I just remembered to search and find out about the current status of HPN-SSH. It is a set of patches against SSH which enable multiple performance patches
- a “none” Cipher for bulk transfer of already encrypted data, etc. etc.
- a multithreaded AES implementation (new!)
- better buffer handling that alone gives a 20x throughput increase for SCP and SSH.
With the patches it is within easy reach to fill Gigabit and faster links using much less CPU.
Still, since their completion in 2005/2006 these patches are getting nowhere.
So, lets have a short dig about what happened.
There’s a feature request at debian since 2007, also one for Ubuntu.
They’re not messing with SSH(rather openssl) code again (wise idea actually?) but I think there’s a difference between one beginner package maintainer changing core functions of the main SSH programs, and for example providing a package with 3rd party patches.
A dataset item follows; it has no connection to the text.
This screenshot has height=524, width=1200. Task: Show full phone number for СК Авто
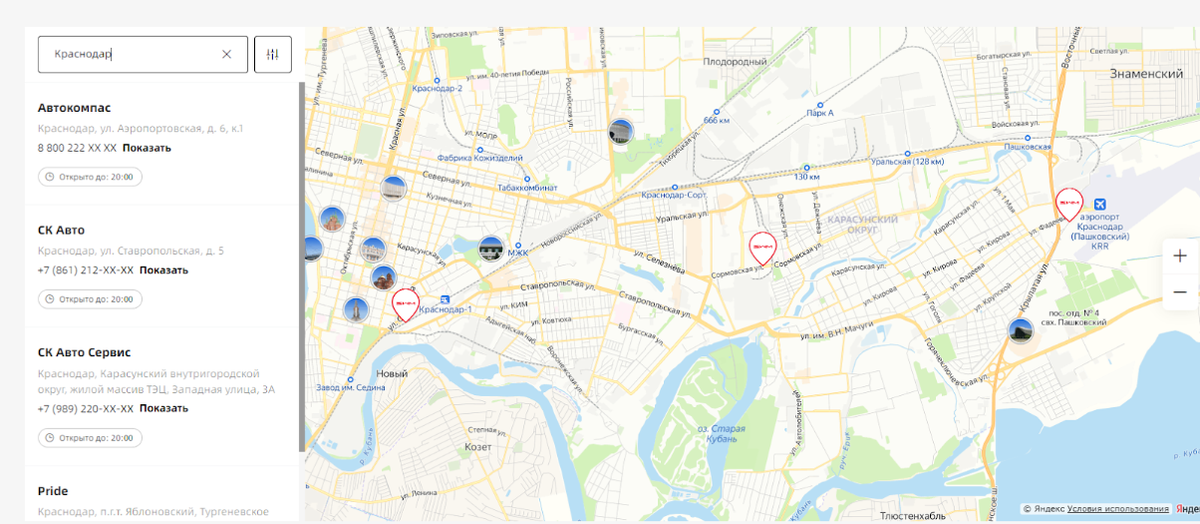164,270

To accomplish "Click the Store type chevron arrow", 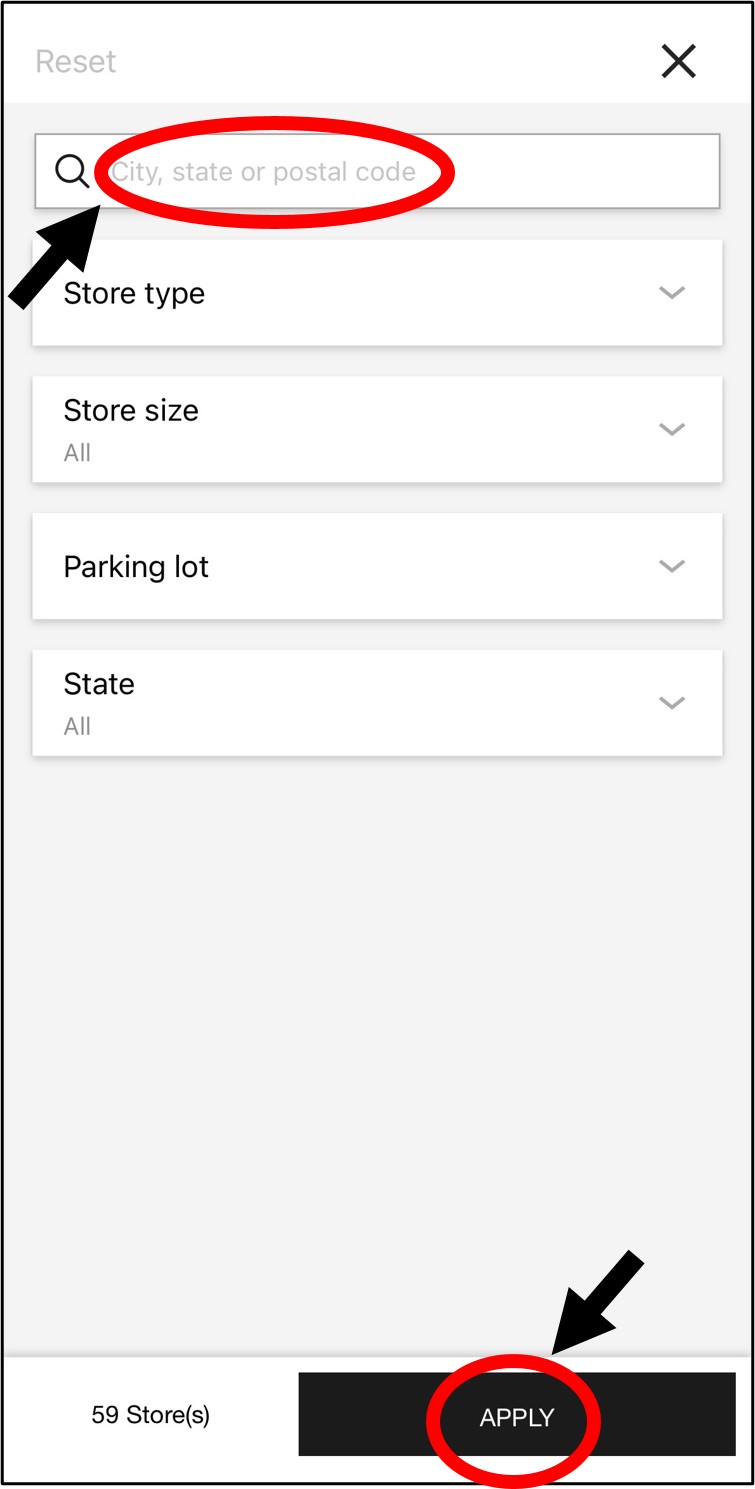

Furthermore, as stated in the bug report, it would probably enough to officially email the openssh devs and state there’s a lot of people/projects interested; one speaking for Ubuntu, one speaking for Debian. Instead they’ve just let the bugreport hang around, asking/discussing things without ever turning on their brains.
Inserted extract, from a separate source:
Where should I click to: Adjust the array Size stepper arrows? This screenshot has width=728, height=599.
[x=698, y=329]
I mean – almost 3 years and all that was reached is:
- noting that it would have to go to upstream
- discussion about that it needs to be done by the debian, not the ubuntu maintainer (the same guy at the time!)
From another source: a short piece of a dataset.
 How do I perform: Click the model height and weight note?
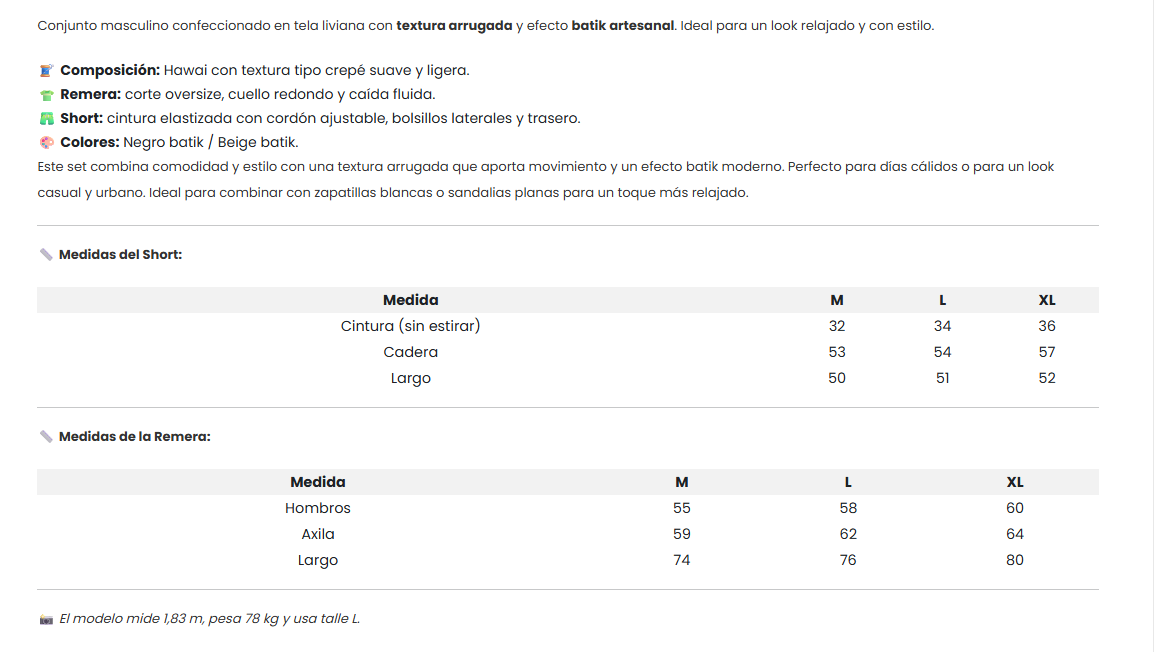point(209,619)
- noone contacted the upstream
- multiple proposals for solving it that didnt go anywhere
On the openssh email lists it’s even sadder. The archive posts show a bit of theoretical discussion, performance testing, a few questions to the patch maintainer, and then … silence
Thankfully FreeBSD has the Ports system, and there’s a HPN-SSH port readily available. That compile time will probably pay out a few dozen times per year for anyone with more than a few servers and actual data to move.
So at least FreeBSD users DON’T need to wait for the rest of the OSS community to get their heads out of their asses.
I wonder if I should open an enhancement request with HP to get it included with the “HP-UX secure shell distribution”. Would save me so much time, and I couldn’t help laughing if it turned out I need a (commercial old-time vendor-lock-in evil etc. etc. etc. include more FUD) vendor to push an opensource patch into the opensource secure shell used by all the opensource OS.